#### What the task asks:
Quote word for word the passage in the forum thread about spurious C++ copy operations that opens with the words "EDIT: Several points" and closes with "call to memcpy.".

#### Document text:
===============

How to find C++ spurious copy operations?

Asked 2/1, 2020 at 8:38 Answered 14/1 at 5:33

c++code-analysis static-code-analysis cppcheck

Recently, I had the following

struct data {
  std::vector<int> V;
};

data get_vector(int n)
{
  std::vector<int> V(n,0);
  return {V};
}

The problem with this code is that when the struct is created a copy occurs and the solution is instead to write return {std::move(V)}

Are there linter or code analyzer that would detect such spurious copy operations? Neither cppcheck, cpplint, nor clang-tidy can do it.

EDIT: Several points to make my question clearer:

I know that a copy operation occurred because I used compiler explorer and it shows a call to memcpy.
I could identify that a copy operations occurred by looking at the standard yes. But my initial wrong idea was that the compiler would optimize away this copy. I was wrong.
It is (likely) not a compiler problem since both clang and gcc produce code that produce a memcpy.

===============

#### Material provided:
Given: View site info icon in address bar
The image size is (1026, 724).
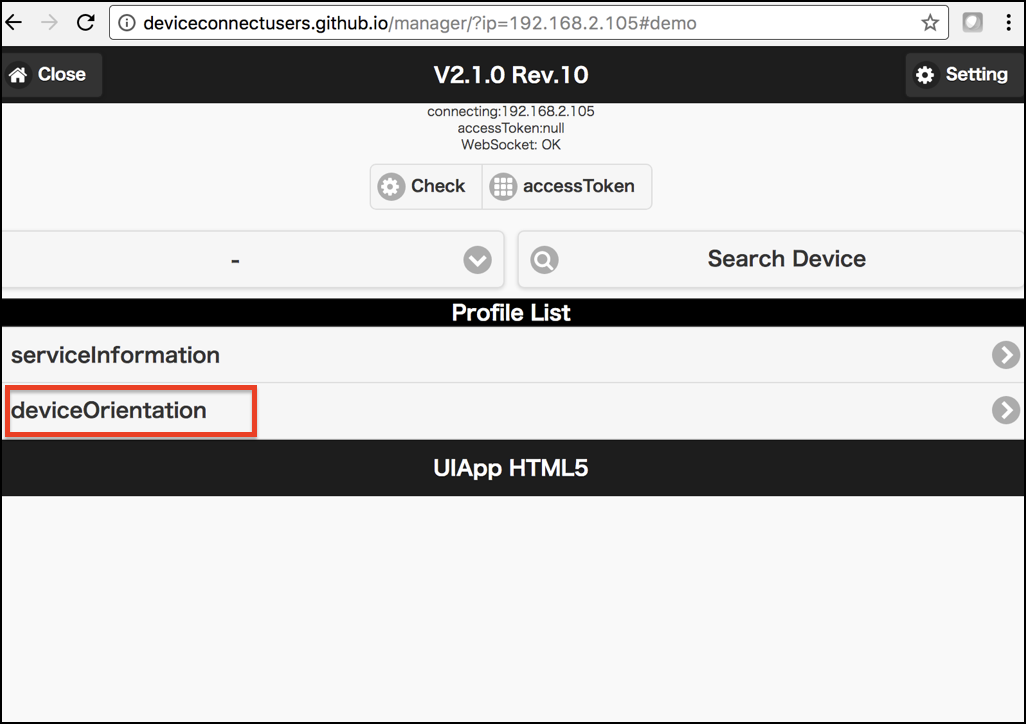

===============

#### Answer to this exercise:
EDIT: Several points to make my question clearer:

I know that a copy operation occurred because I used compiler explorer and it shows a call to memcpy.